Exercise description> Quote each line of the data below word for word, omitting the pictures.
>> START Dataset extract
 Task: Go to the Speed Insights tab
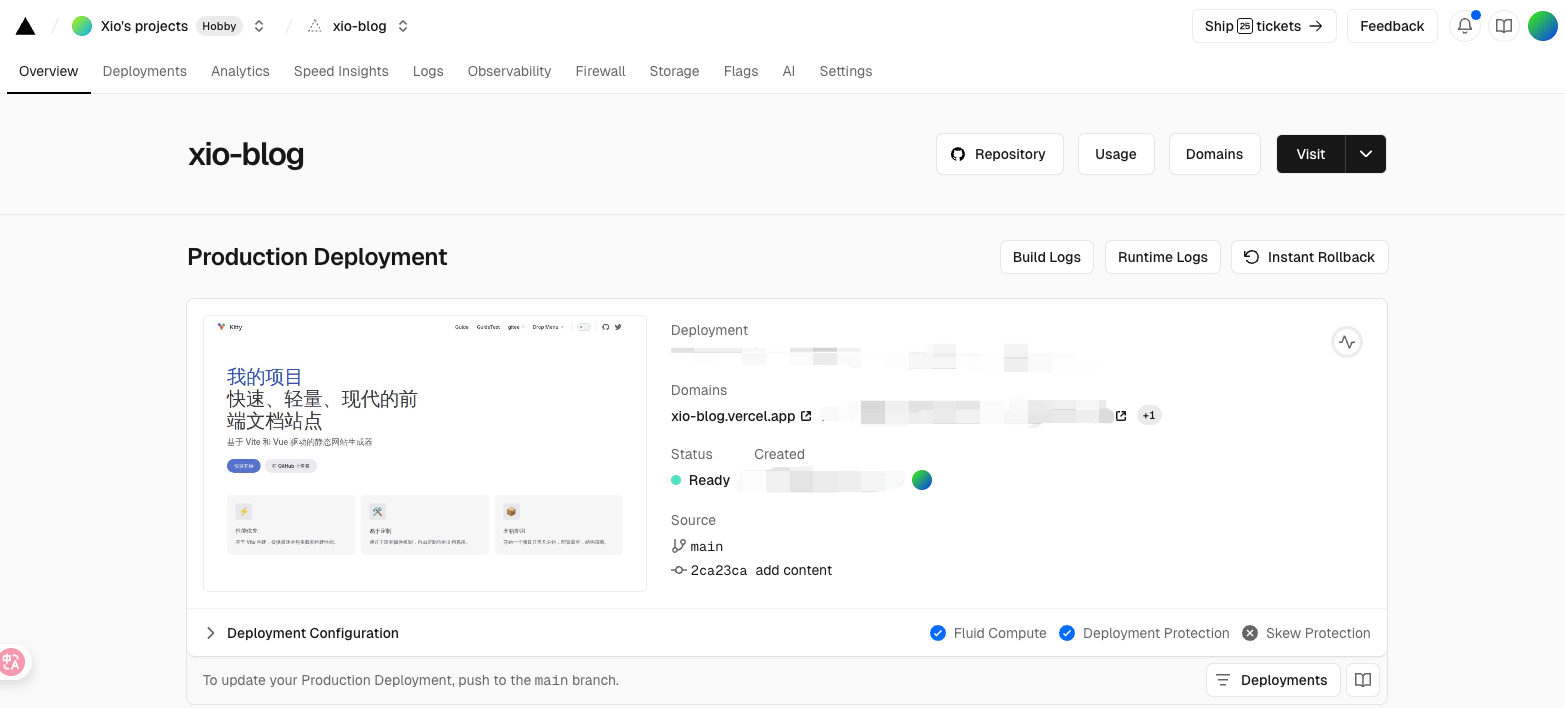click(341, 71)
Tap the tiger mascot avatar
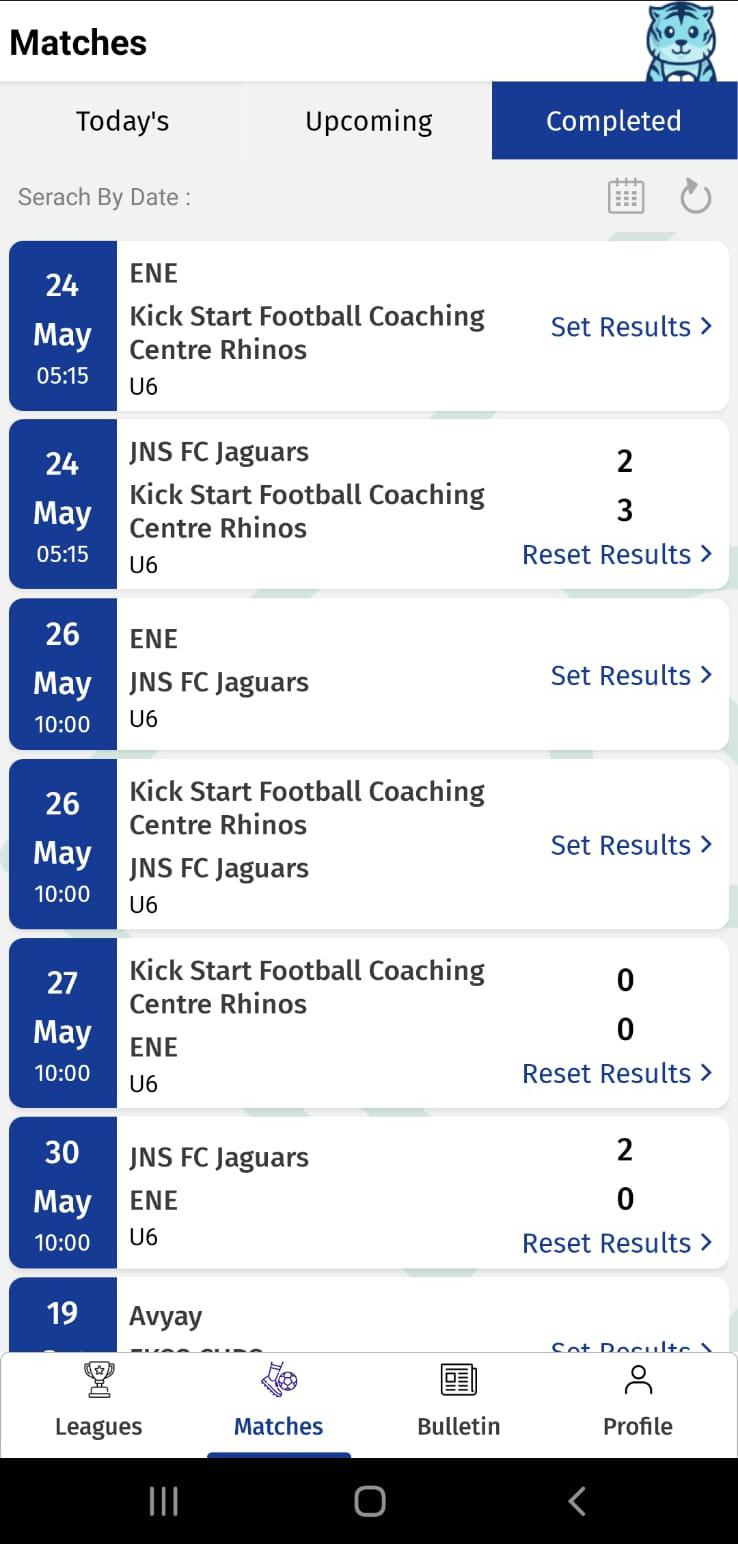738x1544 pixels. [681, 42]
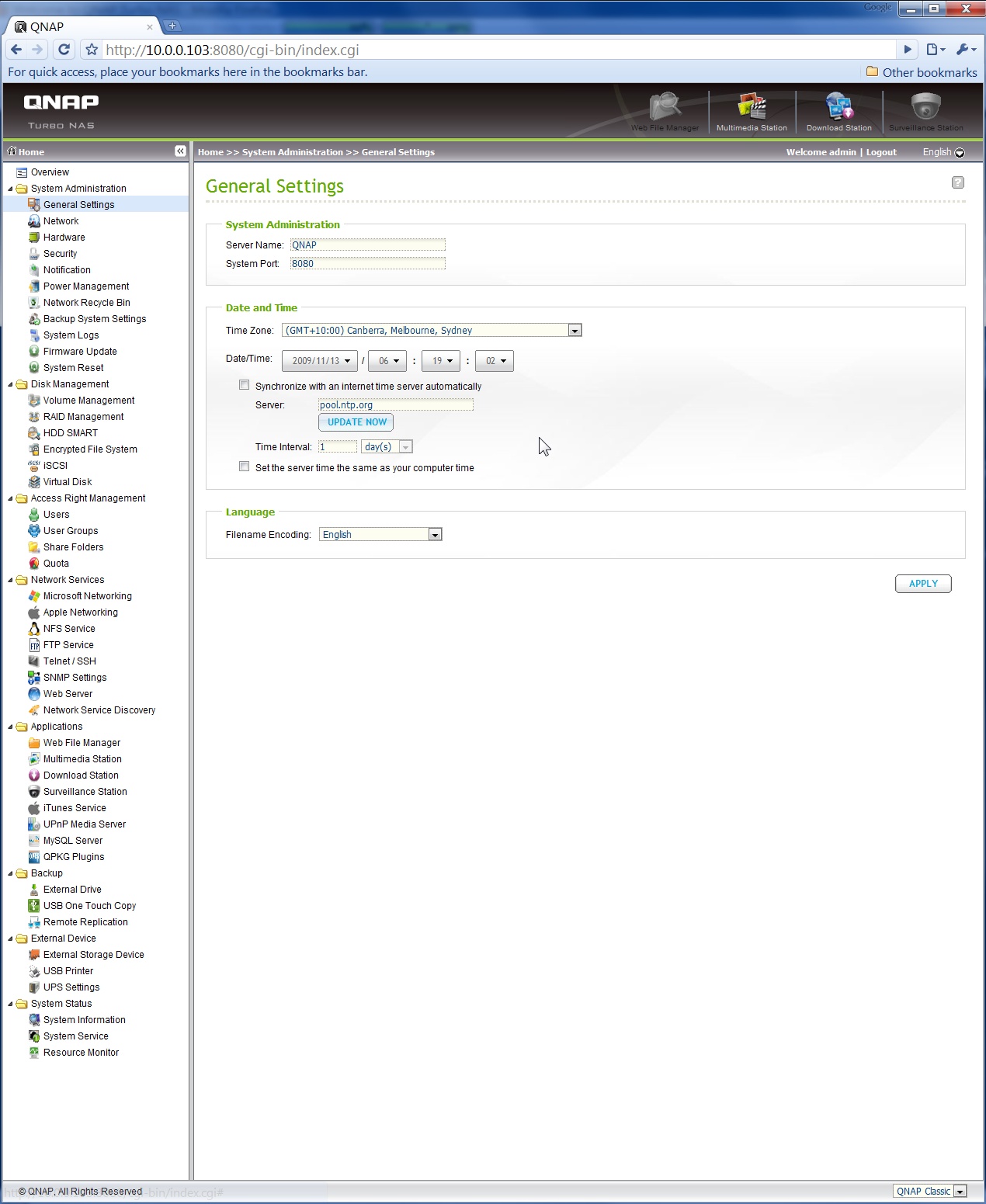
Task: Reload the page with browser refresh button
Action: [64, 50]
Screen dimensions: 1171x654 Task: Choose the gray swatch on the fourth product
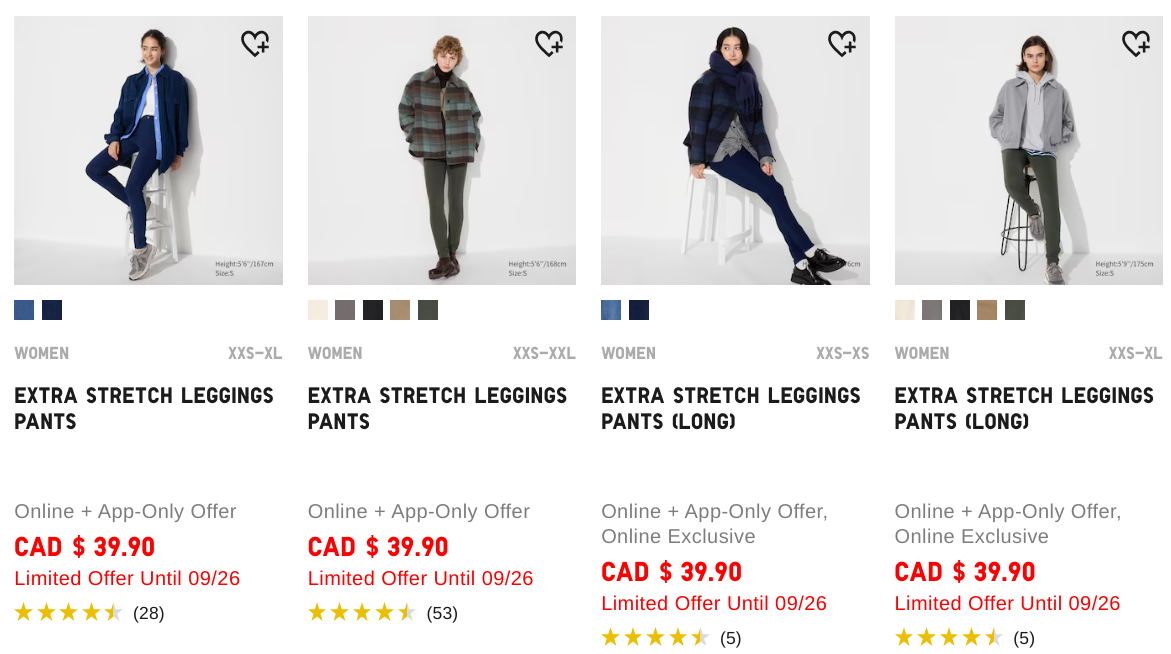[932, 310]
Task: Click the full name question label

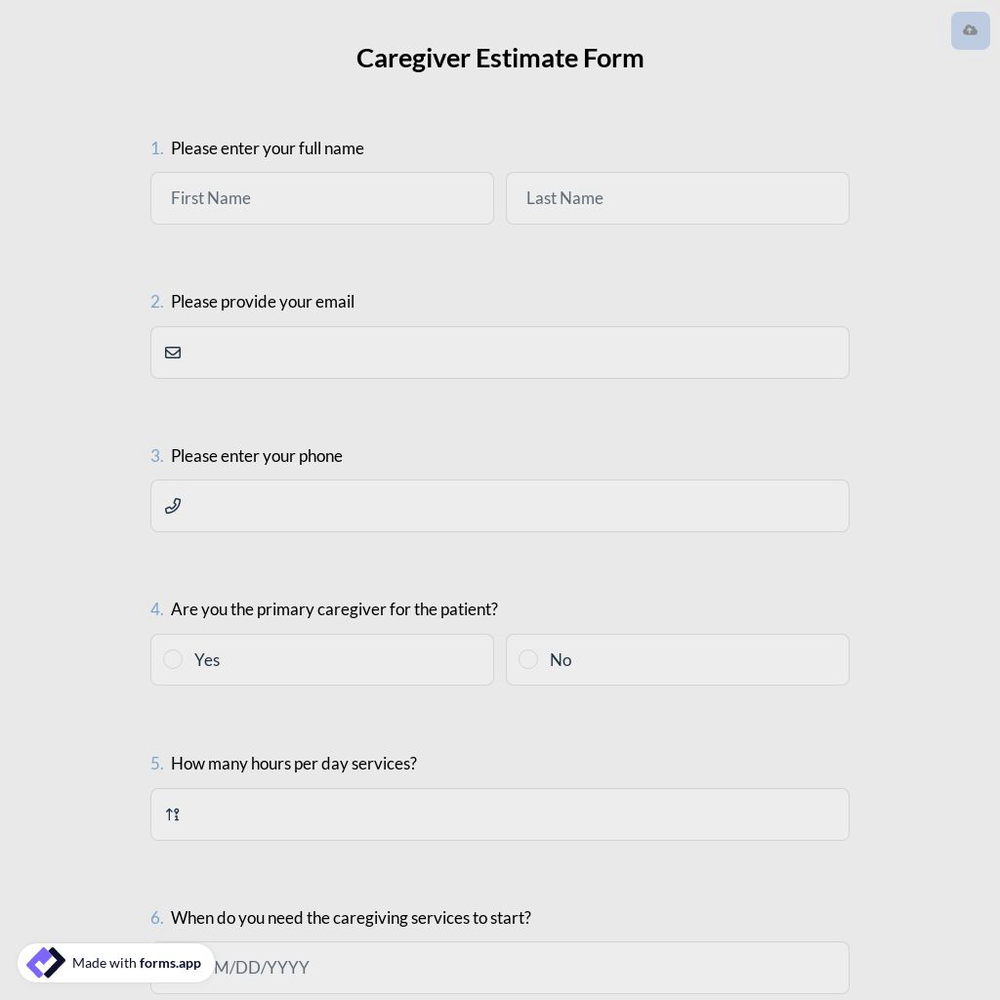Action: 267,148
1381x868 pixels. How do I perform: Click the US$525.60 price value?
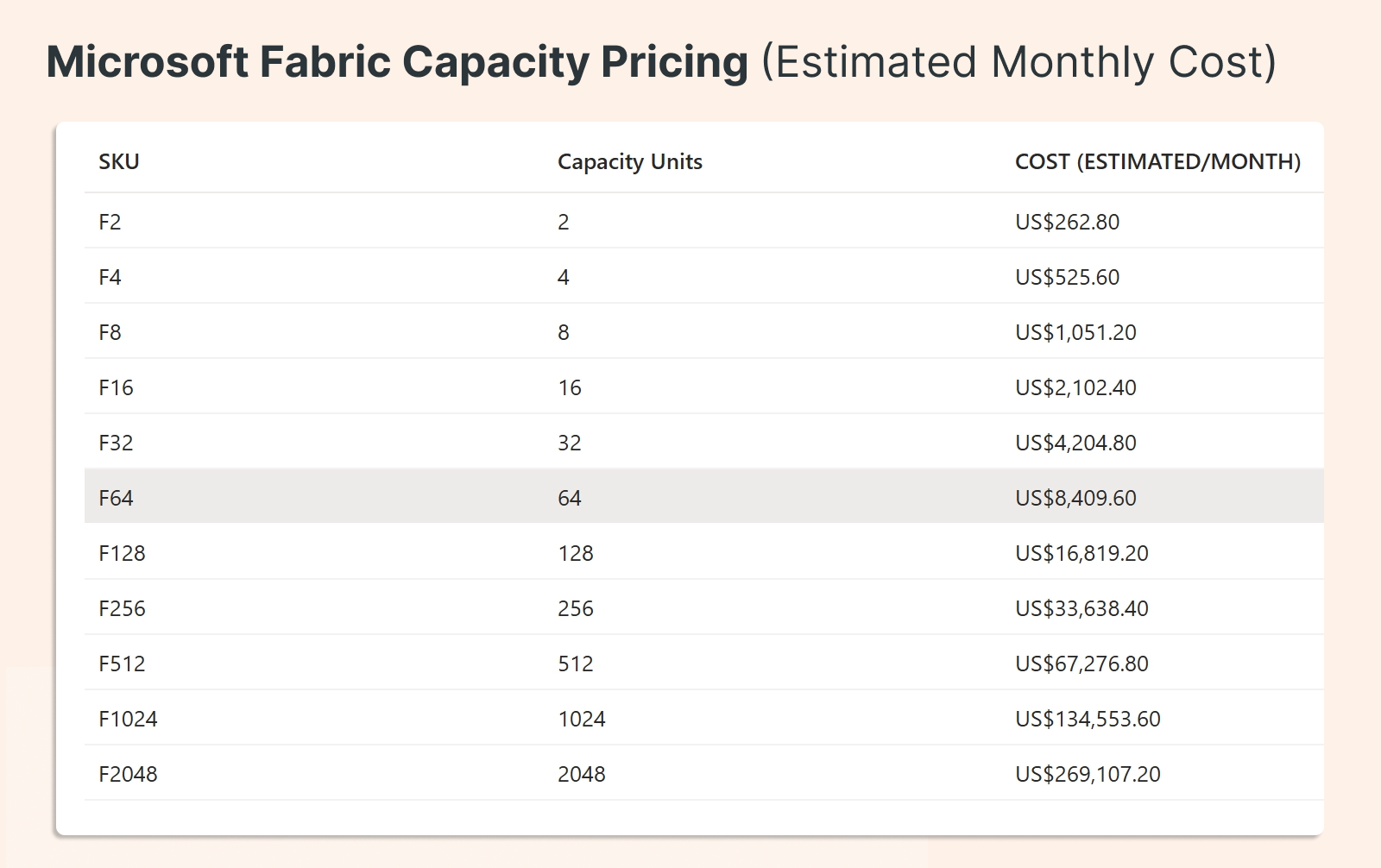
>> END Dataset extract
Correct answer>
 Task: Go to the Speed Insights tab
click(341, 71)
Tap the tiger mascot avatar
738x1544 pixels. [681, 42]
Task: Reload the page with browser refresh button
Action: [64, 50]
Screen dimensions: 1171x654 Task: Choose the gray swatch on the fourth product
[932, 310]
Task: Click the full name question label

Action: 267,148
1381x868 pixels. How do I perform: Click the US$525.60 price value?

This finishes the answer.